WHAT THE TASK REQUIRES: Retype the list of pipeline principles below verbatim, from "12. **Pluggable Execution**: stage" down to "changing kernel internals.".
-- PASSAGE follows --
1. **Type Safety**: All schemas are Zod - types flow through the entire pipeline
2. **Command Kernel**: All operations are typed commands dispatched through `kernel.dispatch()`
3. **Environment-Agnostic**: Kernel has no timers, no signals, no global state
4. **Context Access**: Use `ctx.require()` and `ctx.optional()` for type-safe stage output access
5. **Transactional Outbox**: Events written to outbox, published via `outbox.flush` command. `job.execute` and `stage.pollSuspended` use multi-phase transactions to avoid holding connections during external I/O
6. **Idempotency**: `run.create` and `job.execute` replay cached results by key; concurrent same-key dispatch throws `IdempotencyInProgressError`
7. **Authoritative Cancellation**: `run.cancel` cascades to stages + jobs. Ghost jobs (running against non-RUNNING runs) are detected via `ghost: true` flag and not retried
8. **Self-Healing**: Stage creation is idempotent (upsert), orchestration steps are isolated, stuck runs are automatically reaped
9. **Cost Tracking**: All AI calls automatically track tokens and costs
10. **BlobStore-Only Artifacts**: All artifact storage goes through the BlobStore port. `run.rerunFrom` cleans up artifacts by key prefix
11. **Durable Provenance**: `ctx.annotate(...)` writes are buffered and flushed inside the stage-completion transaction. Annotations are atomic with the stage outcome — a stage's annotations either all persist or all roll back together with the stage update and outbox events.
12. **Pluggable Execution**: stage execution goes through an injectable `ActivityExecutor` port (default in-process `LocalExecutor`). Inject a remote executor — or wrap a stage with `defineRemoteStage` — to run `execute()` on a separate credential-free machine without changing kernel internals.
-- PASSAGE concluded --
-- RAW DATA follows --
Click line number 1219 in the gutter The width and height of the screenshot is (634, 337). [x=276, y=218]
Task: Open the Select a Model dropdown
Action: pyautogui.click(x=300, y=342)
-- RAW DATA concluded --
FINISHED EXERCISE:
12. **Pluggable Execution**: stage execution goes through an injectable `ActivityExecutor` port (default in-process `LocalExecutor`). Inject a remote executor — or wrap a stage with `defineRemoteStage` — to run `execute()` on a separate credential-free machine without changing kernel internals.